Set problem: Count how many lines of the entries below contain the string "computer", with case counting. Reply with the number only.

start

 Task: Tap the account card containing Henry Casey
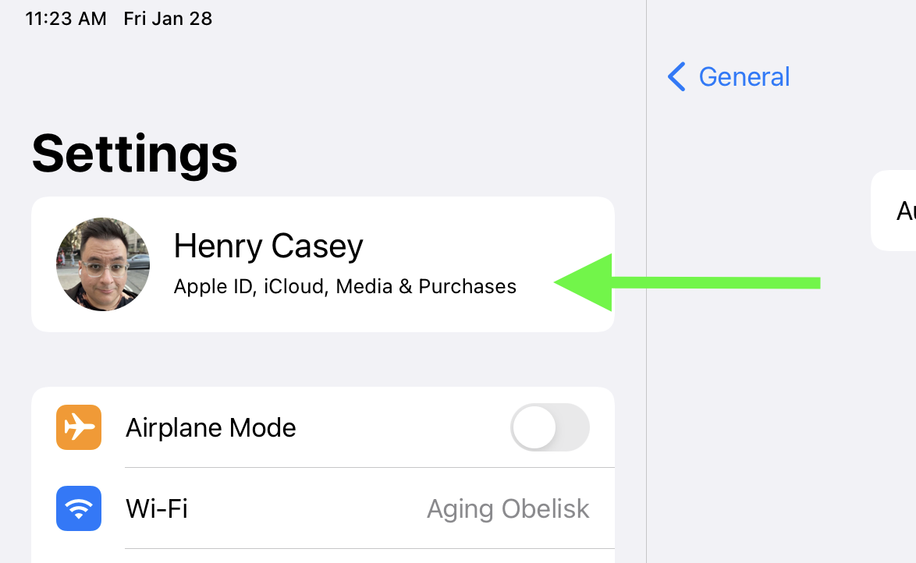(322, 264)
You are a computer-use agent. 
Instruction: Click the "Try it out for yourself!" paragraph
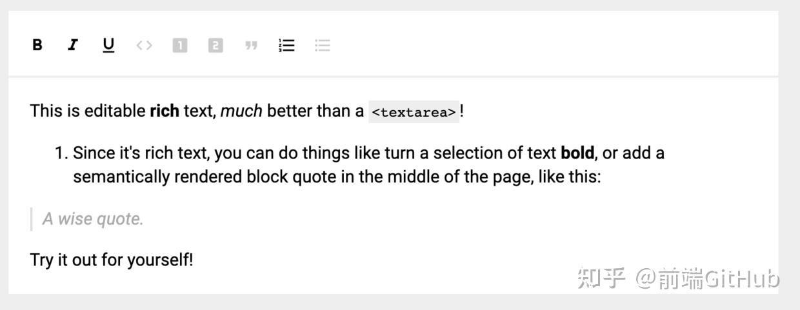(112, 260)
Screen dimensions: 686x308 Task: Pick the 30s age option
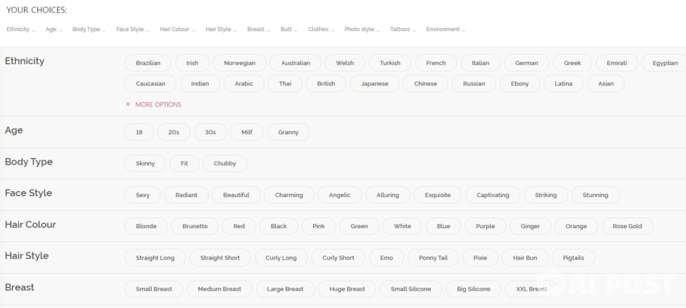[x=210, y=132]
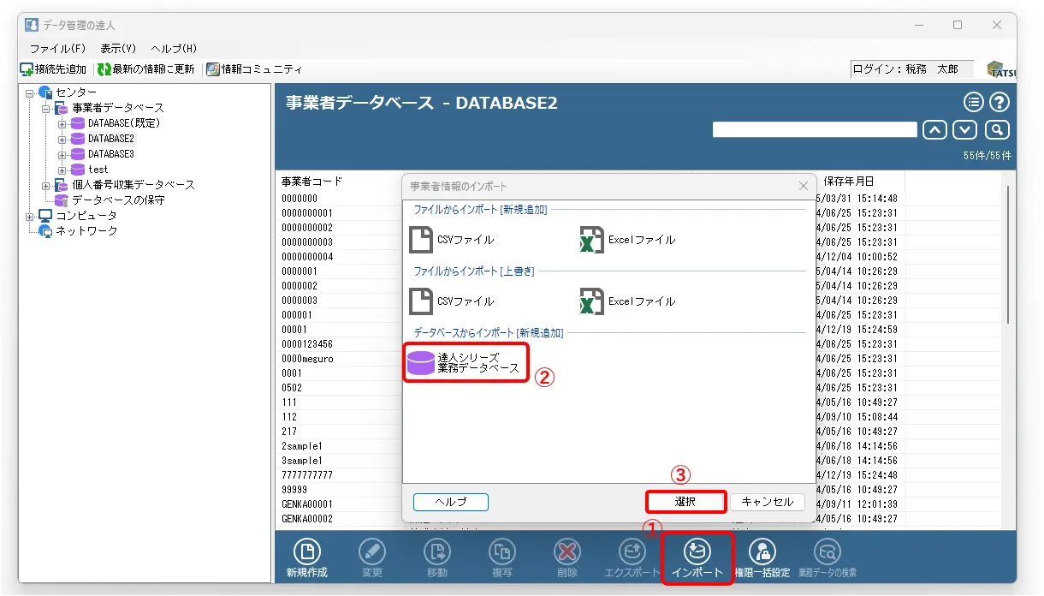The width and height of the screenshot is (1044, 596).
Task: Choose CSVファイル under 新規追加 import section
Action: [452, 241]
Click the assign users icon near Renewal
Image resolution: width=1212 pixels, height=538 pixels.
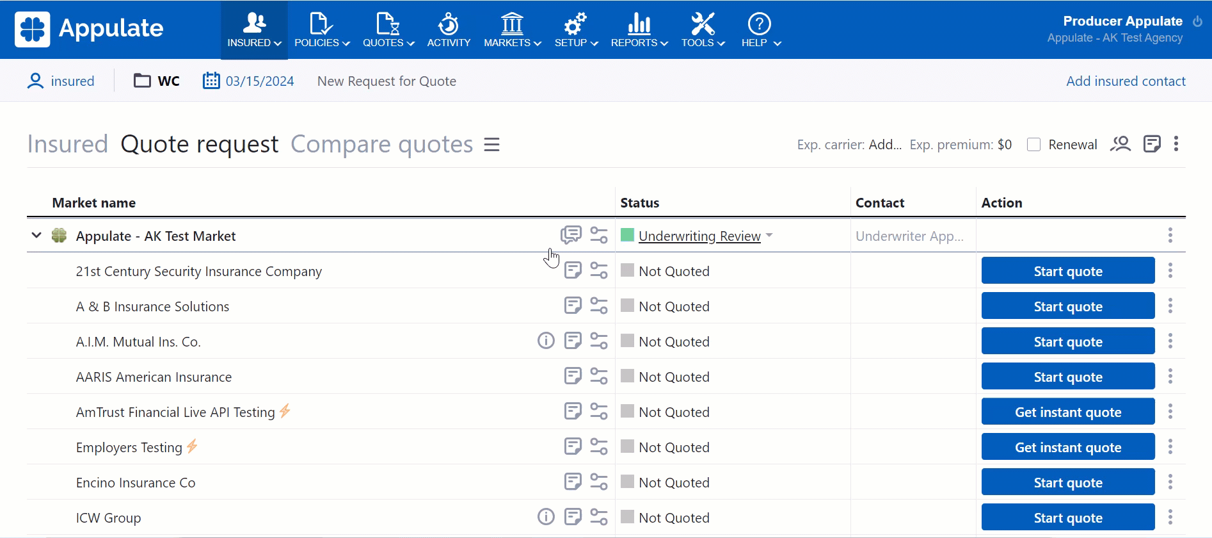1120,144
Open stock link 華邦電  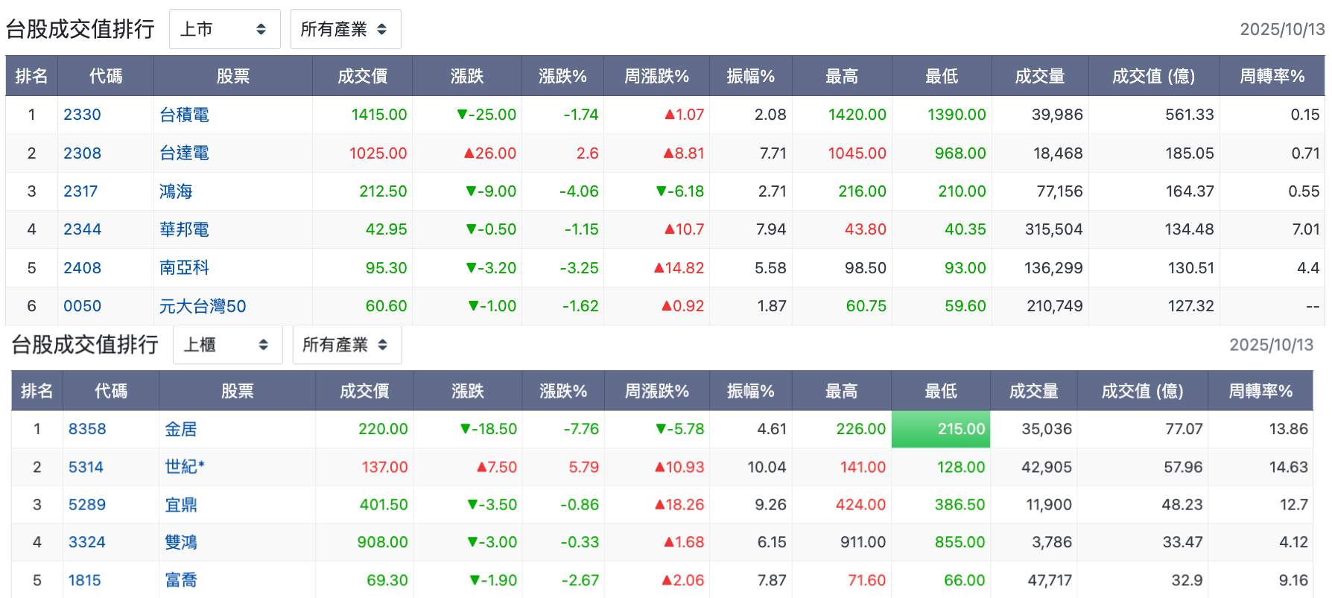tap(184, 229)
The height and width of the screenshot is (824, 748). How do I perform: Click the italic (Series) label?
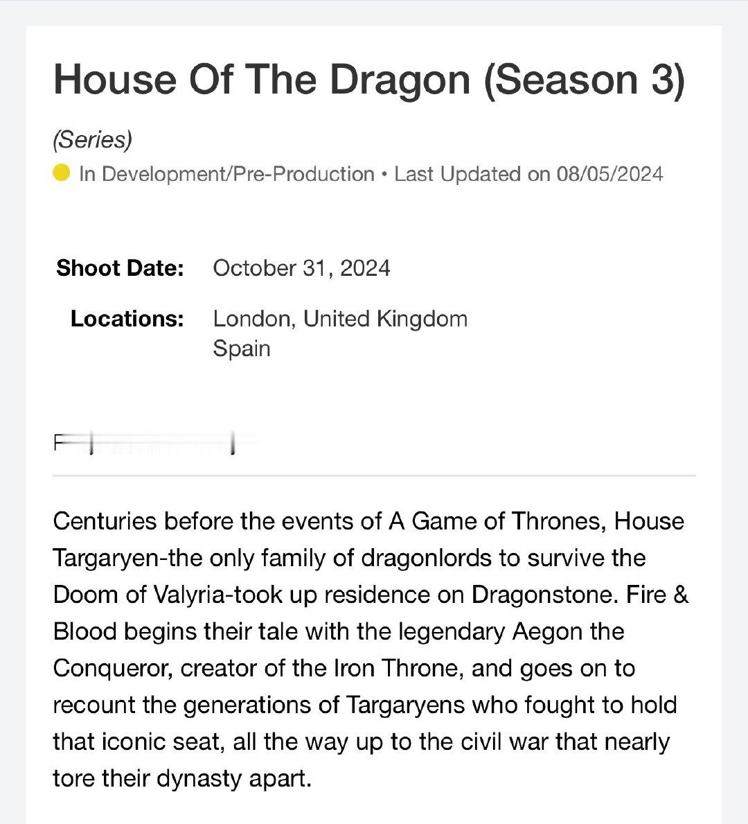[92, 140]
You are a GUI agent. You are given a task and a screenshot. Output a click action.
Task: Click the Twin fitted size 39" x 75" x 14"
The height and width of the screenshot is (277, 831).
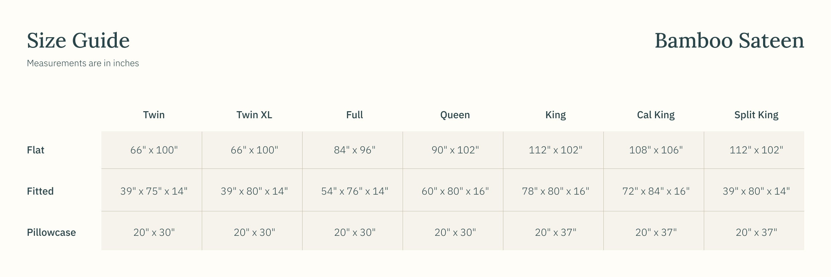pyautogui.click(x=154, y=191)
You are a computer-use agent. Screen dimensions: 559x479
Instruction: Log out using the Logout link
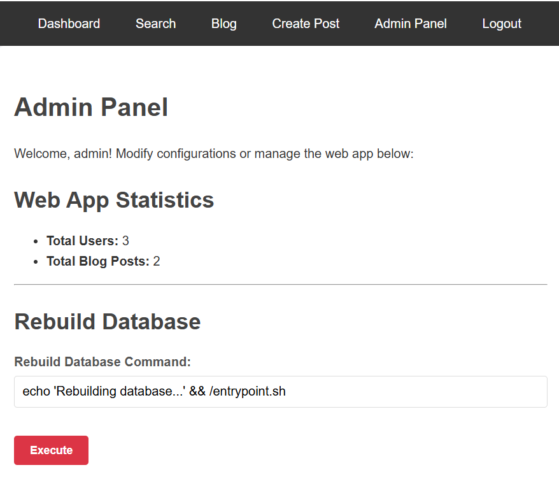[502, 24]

end

Completed task: 2